One of the first things you notice about this album, is that it was mastered by professionals, despite the inexperience of their band management. The guitars are thick and are well enhanced, along with the perfectly equalized drums and bass- a thing that shows the lack of inexperience in this band. The songs themselves show the major influences of the band, and particularly Exodus, Megadeth, and even Kreator and Coroner come in mind. Surprisingly, this band isn't a clone of any of these, and manages to make a different sound by using many odd timed signatures (that are most notably heard in The Pain of Pleasure and The Sunrise, which are some of the album's best songs), flashy solos, very frantic drumming, and last but not least, the vocals. The type of vocals that were used in the album is very unusual among ANY genre of music, and sound like a seal trying to sing power metal- a fact which makes this album even more interesting and adds to its originality.
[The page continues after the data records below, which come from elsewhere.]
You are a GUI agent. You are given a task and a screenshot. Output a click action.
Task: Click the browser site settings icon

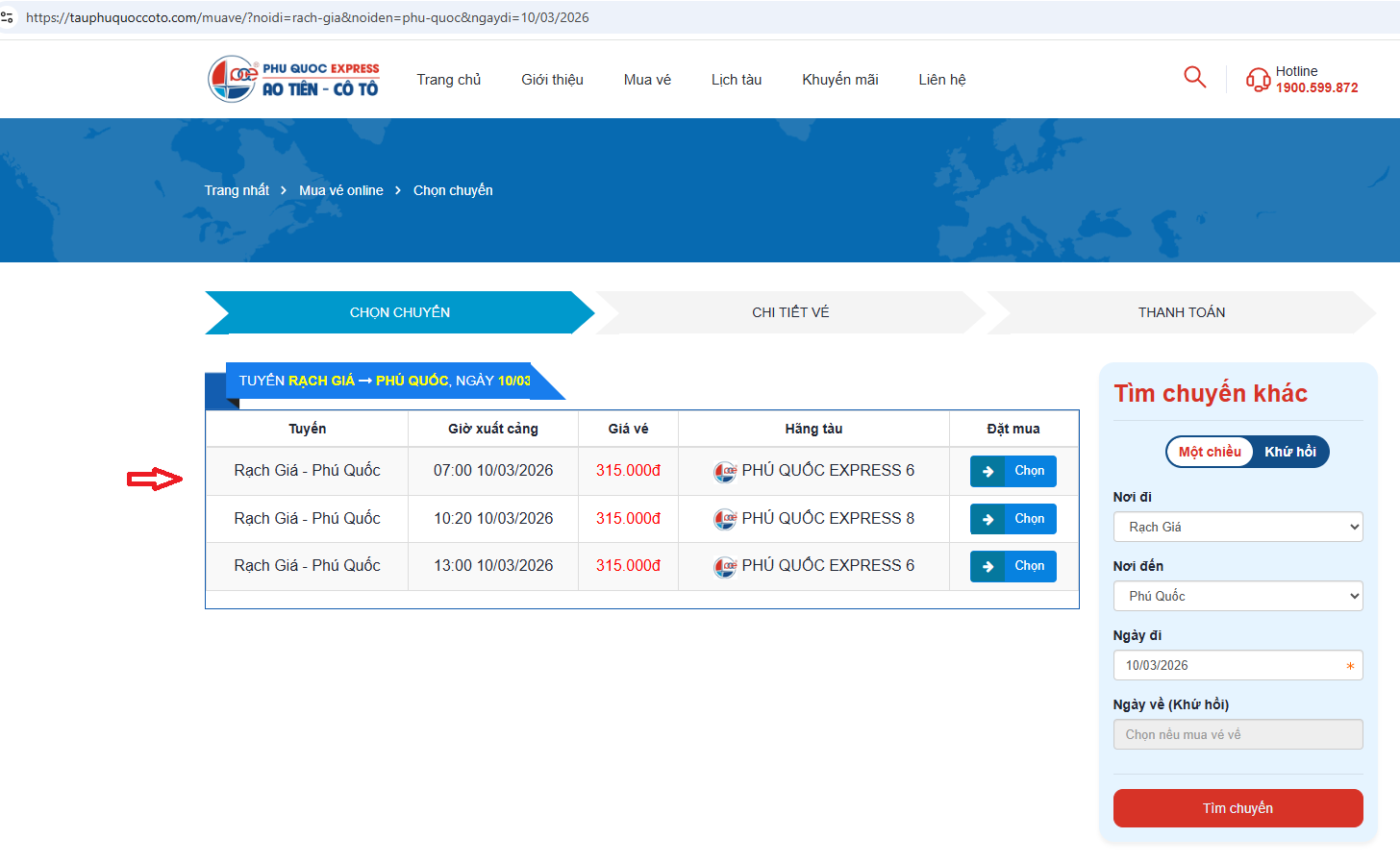point(8,17)
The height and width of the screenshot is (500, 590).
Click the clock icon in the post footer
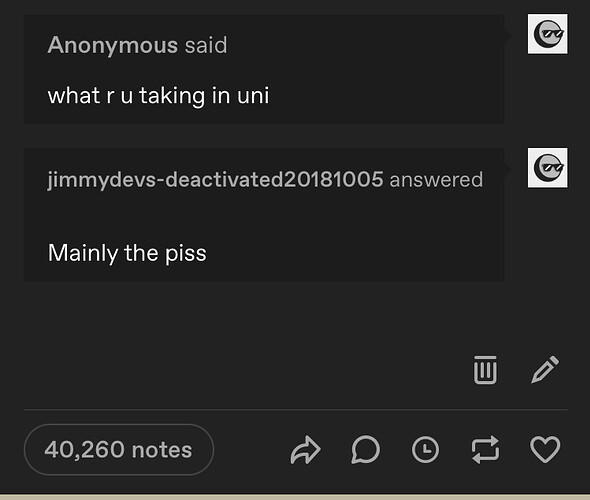point(425,450)
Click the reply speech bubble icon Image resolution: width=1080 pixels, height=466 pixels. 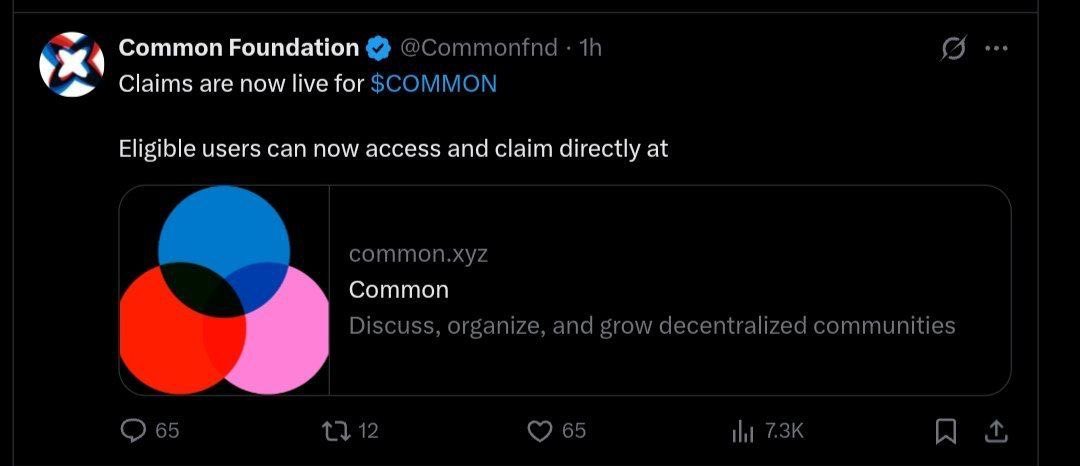[x=133, y=431]
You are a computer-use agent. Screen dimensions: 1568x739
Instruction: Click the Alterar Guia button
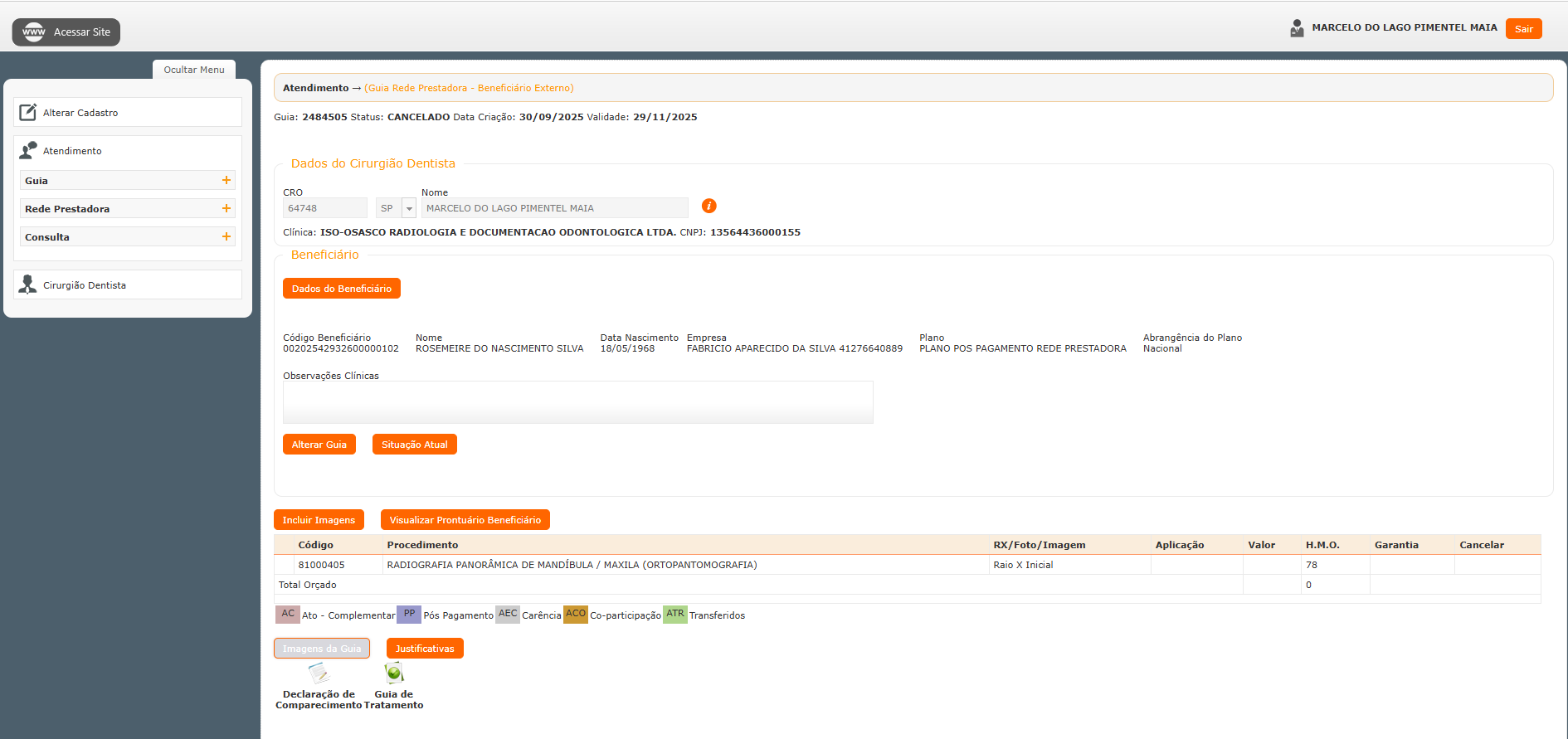click(x=319, y=445)
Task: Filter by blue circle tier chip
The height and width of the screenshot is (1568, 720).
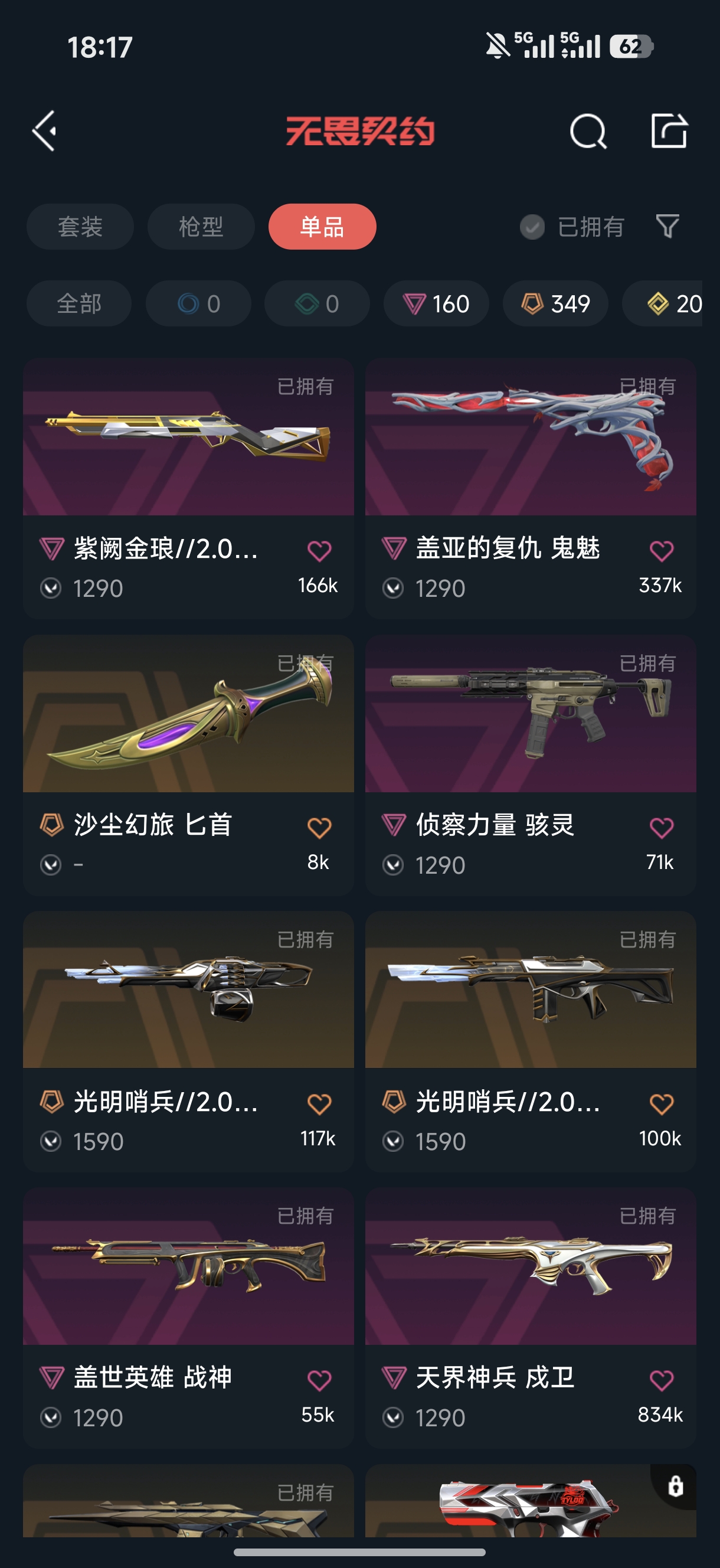Action: pos(198,303)
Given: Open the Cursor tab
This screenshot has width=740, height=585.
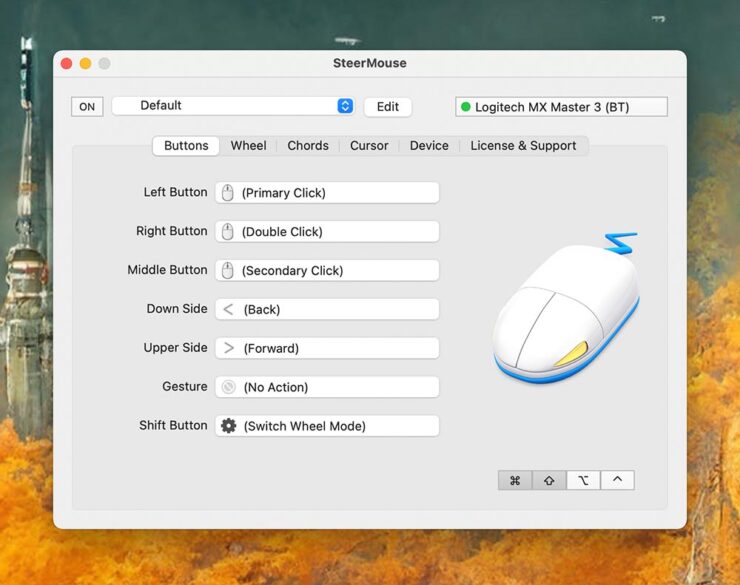Looking at the screenshot, I should click(369, 146).
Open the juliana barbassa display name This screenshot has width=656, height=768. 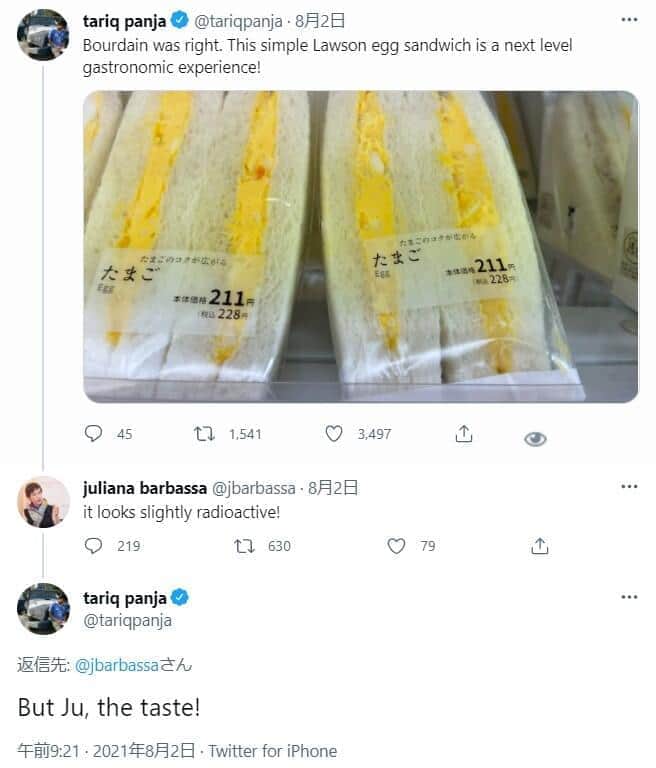144,488
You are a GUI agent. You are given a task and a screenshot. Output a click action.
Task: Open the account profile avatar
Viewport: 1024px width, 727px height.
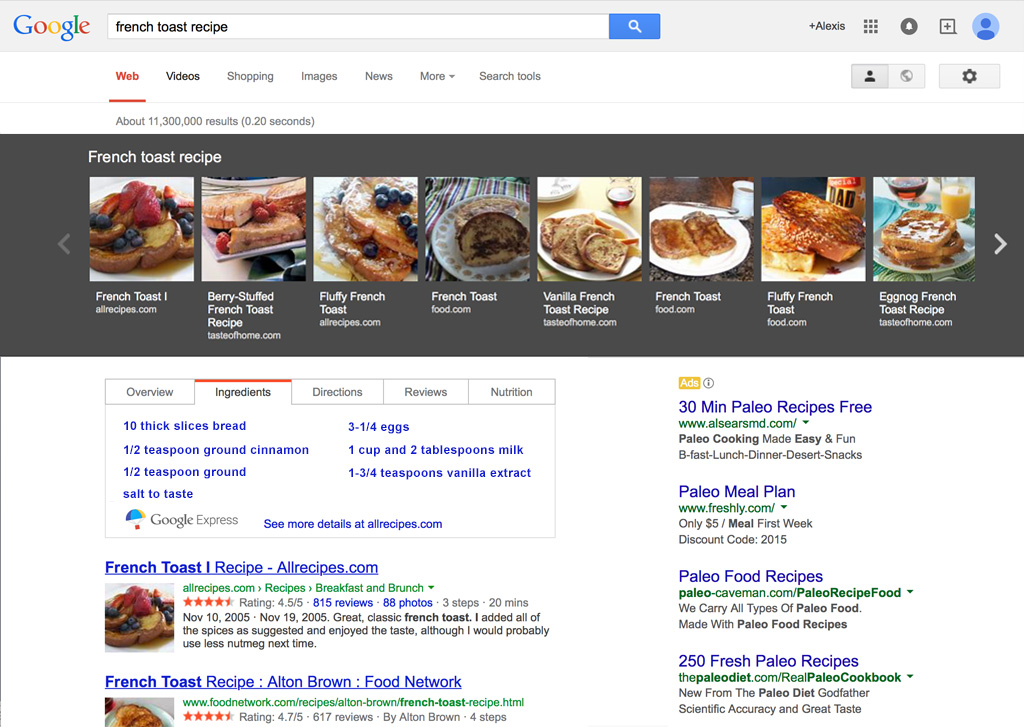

The songs themselves are very consistent and use a basic Bay Area thrash album structure, resembling Death Angel Exodus, and make the album's only flaw- the fact that it is TOO consistent and make the songs pretty unidentifiable from each other- sort of like what happened in Hades Archer's Penis Metal. The lyrics of the songs are pretty unusual- they are written in a semi-broken English, and deal with various subjects, such as war (The Sunrise), death, (911), and even pedophilia in Lucy, which is actually pretty amusing because of the broken language these lyrics are delivered in.

It's a real pity that this is still their status among oldschool thrash fans, and it should definitely be in the pantheon of Finland's best thrash albums ever released.